Let's add some perspective. Terry, writing in 1920 (and having perhaps only been interested in chanties for the previous 5 years or so), says he learned "The Shaver" from James Runciman, who died in 1891. So Terry was 16 or younger when he learned this obscene and homoerotic song from his uncle. The uncle (James) in turn, is supposed to have told Terry back then (before 1891) that he in turn had learned it from his (James') great-uncle. Well, that's what he says in 1920. In his 1926 work it says James learned it from an unnamed (and evidently unknown to Terry) great-uncle of Terry.

It sound to me like we're talking about a song from a time before the Terrys/Runcimans knew chanties. A Navy song, perhaps. Terry is making a chanty connection due to the "Paddy On the Railway" tune.

Hugill goes to sea 1922-1945 and at some point during that time meets "Spike Sennit" of Liverpool. In the 1950s he works on SfSS, reads Terry's writing.

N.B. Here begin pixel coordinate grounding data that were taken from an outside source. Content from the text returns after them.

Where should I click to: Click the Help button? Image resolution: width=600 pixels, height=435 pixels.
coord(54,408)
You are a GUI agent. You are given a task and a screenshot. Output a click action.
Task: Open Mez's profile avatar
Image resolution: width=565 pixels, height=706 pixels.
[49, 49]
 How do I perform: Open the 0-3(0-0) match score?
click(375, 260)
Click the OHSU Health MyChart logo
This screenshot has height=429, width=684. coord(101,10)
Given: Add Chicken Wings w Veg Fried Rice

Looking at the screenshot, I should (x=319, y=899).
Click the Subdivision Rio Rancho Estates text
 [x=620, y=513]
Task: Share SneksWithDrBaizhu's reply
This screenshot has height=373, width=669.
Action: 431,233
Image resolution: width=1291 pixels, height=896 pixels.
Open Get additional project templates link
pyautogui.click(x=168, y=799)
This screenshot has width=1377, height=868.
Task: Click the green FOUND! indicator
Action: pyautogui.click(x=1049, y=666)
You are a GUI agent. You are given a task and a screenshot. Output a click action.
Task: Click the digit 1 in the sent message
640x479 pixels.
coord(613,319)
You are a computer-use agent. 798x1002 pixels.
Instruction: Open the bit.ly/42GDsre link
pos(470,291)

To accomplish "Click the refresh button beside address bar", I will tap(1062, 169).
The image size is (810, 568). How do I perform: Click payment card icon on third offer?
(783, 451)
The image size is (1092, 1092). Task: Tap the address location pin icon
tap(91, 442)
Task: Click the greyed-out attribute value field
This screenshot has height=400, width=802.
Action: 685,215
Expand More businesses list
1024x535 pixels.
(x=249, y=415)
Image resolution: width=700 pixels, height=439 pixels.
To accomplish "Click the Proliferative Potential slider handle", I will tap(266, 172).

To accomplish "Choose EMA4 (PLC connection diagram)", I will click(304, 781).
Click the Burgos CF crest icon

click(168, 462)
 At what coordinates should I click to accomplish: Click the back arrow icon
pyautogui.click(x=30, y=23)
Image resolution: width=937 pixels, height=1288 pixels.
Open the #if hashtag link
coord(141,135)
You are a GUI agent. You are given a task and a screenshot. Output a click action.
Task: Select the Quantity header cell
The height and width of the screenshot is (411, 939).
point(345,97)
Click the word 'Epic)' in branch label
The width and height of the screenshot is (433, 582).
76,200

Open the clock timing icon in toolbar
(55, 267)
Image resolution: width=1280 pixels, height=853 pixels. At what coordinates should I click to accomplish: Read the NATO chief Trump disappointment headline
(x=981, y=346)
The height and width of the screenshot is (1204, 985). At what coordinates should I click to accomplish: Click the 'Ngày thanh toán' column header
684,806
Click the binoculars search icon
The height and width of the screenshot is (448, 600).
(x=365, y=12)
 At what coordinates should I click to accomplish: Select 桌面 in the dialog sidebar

He does not read Terry all that well -- "Terry vouches for the antiquity of this next shanty and claims that his great-uncle often sang it." No, he doesn't. No claim of antiquity, no "often." "He thinks that the Christy Minstrels 'pinched' the tune of Poor Paddy from this earlier capstan song." No, Terry did not say it was a capstan song. All Terry did was assume it was a chanty.

Hugill goes on, "From an old Irish seaman, Spike Sennit, I learnt that this was one of the very few shanties in which the obscenity took a homosexual form." (p.339, SfSS). So, oddly, he does not directly say that he learned this from Sennit. Technically, he could have presented the song (e.g. via Terry's work) to Sennit and gotten Sennit's comment. Not that I think that's what happened. But there is this pattern of vague language being used by Hugill that obscures, rather than reveals, his source.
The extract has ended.